Griechenland errichtet Grenzzaun zur Flüchtlingsabwehr

Im Umgang mit Flüchtlingen offenbart sich der Charakter einer Gesellschaft. Die Ankündigung der griechischen Regierung, bis April an der Grenze zur Türkei einen drei Meter hohen Grenzzaun zu errichten, um Flüchtlinge an der Einreise in die EU zu hindern, zeigt beispielhaft, mit welcher Verachtung die herrschende Klasse in Europa auf die Bevölkerung herabsieht.

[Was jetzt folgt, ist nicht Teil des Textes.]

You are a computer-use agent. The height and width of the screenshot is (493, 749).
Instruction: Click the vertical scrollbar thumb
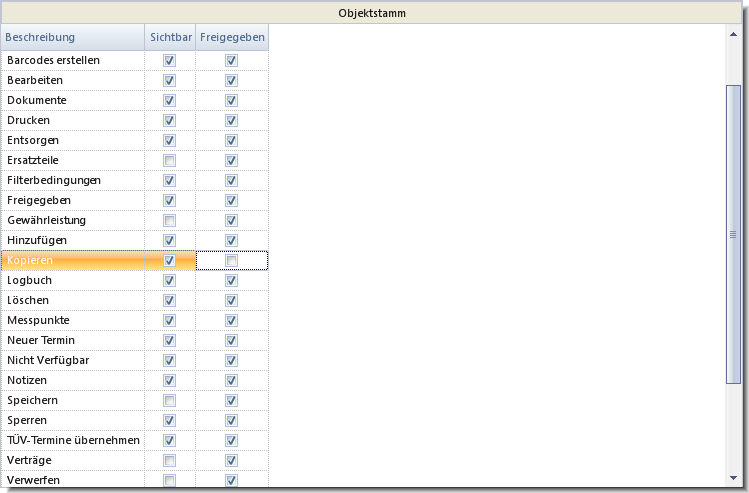tap(733, 235)
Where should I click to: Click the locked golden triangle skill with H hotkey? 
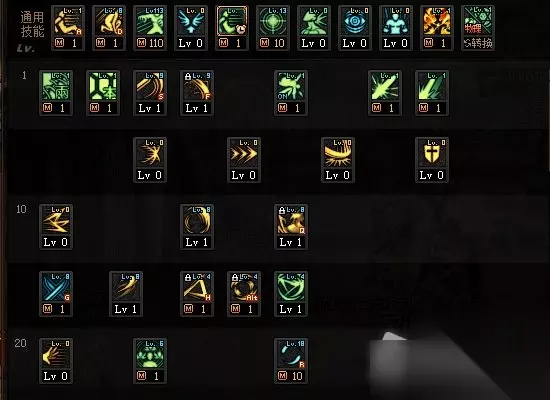pyautogui.click(x=197, y=288)
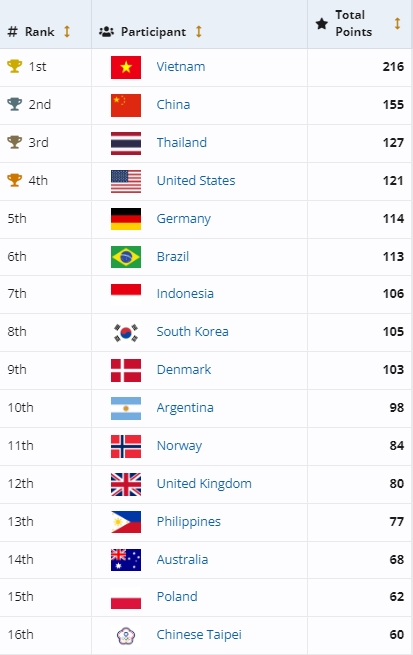Open the Chinese Taipei link
Image resolution: width=413 pixels, height=655 pixels.
pos(199,635)
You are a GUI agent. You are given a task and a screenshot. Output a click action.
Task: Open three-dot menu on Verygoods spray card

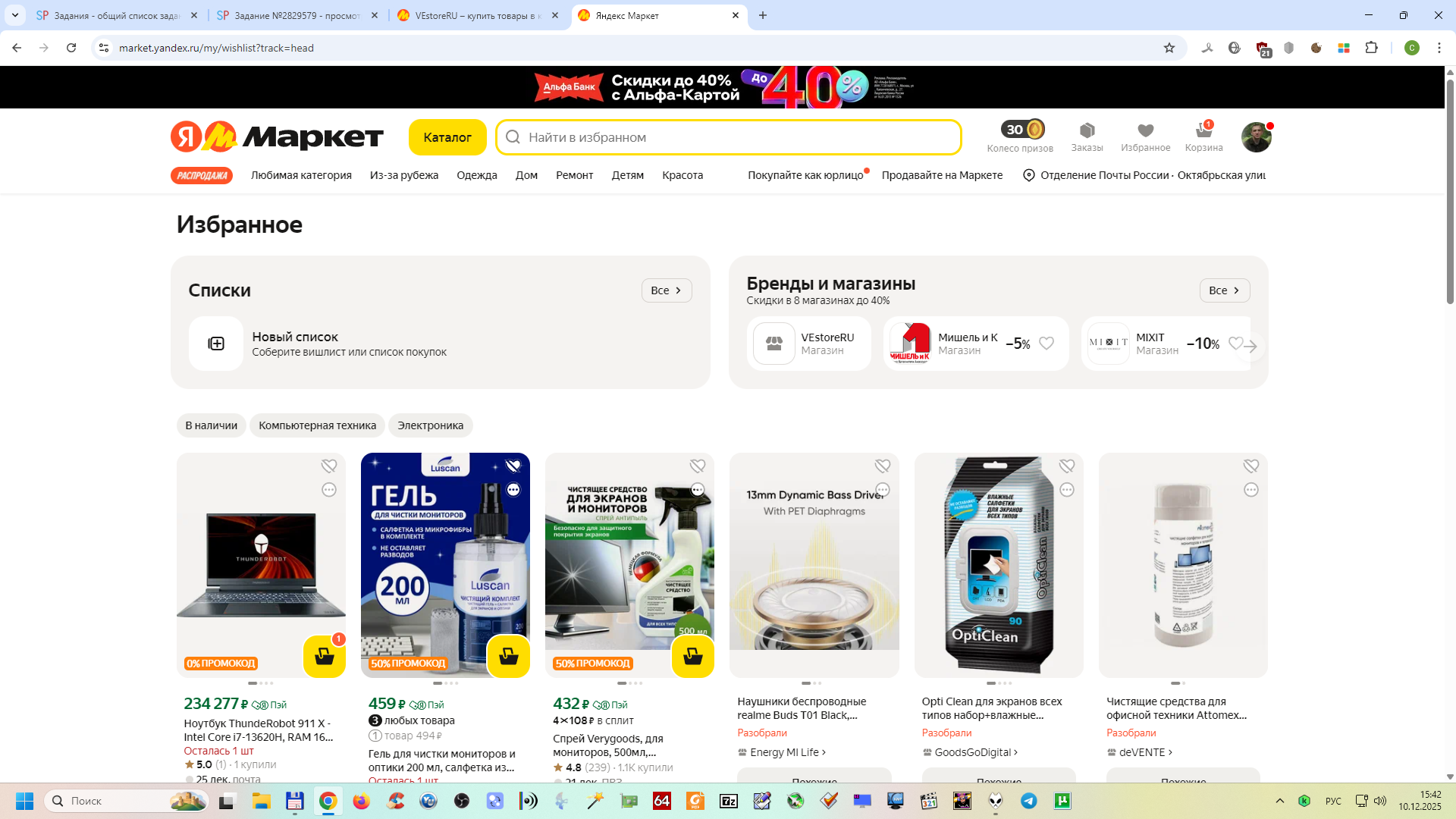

Der Grenzzaun symbolisiert nicht nur die Festung Europa, sondern ist ein Musterbeispiel für die Angriffe der europäischen Regierungen auf die demokratischen Rechte der gesamten Bevölkerung. Nicht zuletzt stellt der Grenzzaun zwischen den Nato-Staaten Griechenland und Türkei eine gezielte Provokation des EU-Anrainerstaates am Bosporus dar, dessen Beitrittsersuchen zur EU seit Jahren blockiert und mit fadenscheinigen Argumenten hinausgezögert wird.

Am vergangenen Samstag erklärte der griechische Zivilschutzminister Christos Papoutsis von der regierenden sozialdemokratischen PASOK gegenüber der Nachrichtenagentur ANA: „Die Grenzen der Geduld der griechischen Gesellschaft sind längst überschritten. Jetzt planen wir einen Zaun zu bauen, um die illegale Einwanderung abzuwehren.“

Tatsächlich ist es aber weniger die griechische Bevölkerung, die zu dieser Maßnahme drängt, als die EU, die von der Regierung in Athen verlangt, dass „das größte Loch in Europas Außengrenze“ gestopft wird, wie ein griechischer Grenzpolizist die Landgrenze zwischen der Türkei und Griechenland bezeichnete.

Der geplante Zaun soll dabei nicht die ganze Grenze entlang führen, sondern den neuralgischen Punkt sichern. Der Grenzverlauf zwischen den beiden Mittelmeerstaaten verläuft entlang des Flusses Evros, der in der Türkei Meric genannt wird. Umsäumt wird der Fluss von Minenfeldern, die zum Teil noch aus den Balkankriegen im Zuge des ersten Weltkriegs stammen, zum Teil aber auch erst während der Zypern-Krise in den 1970er Jahren angelegt wurden.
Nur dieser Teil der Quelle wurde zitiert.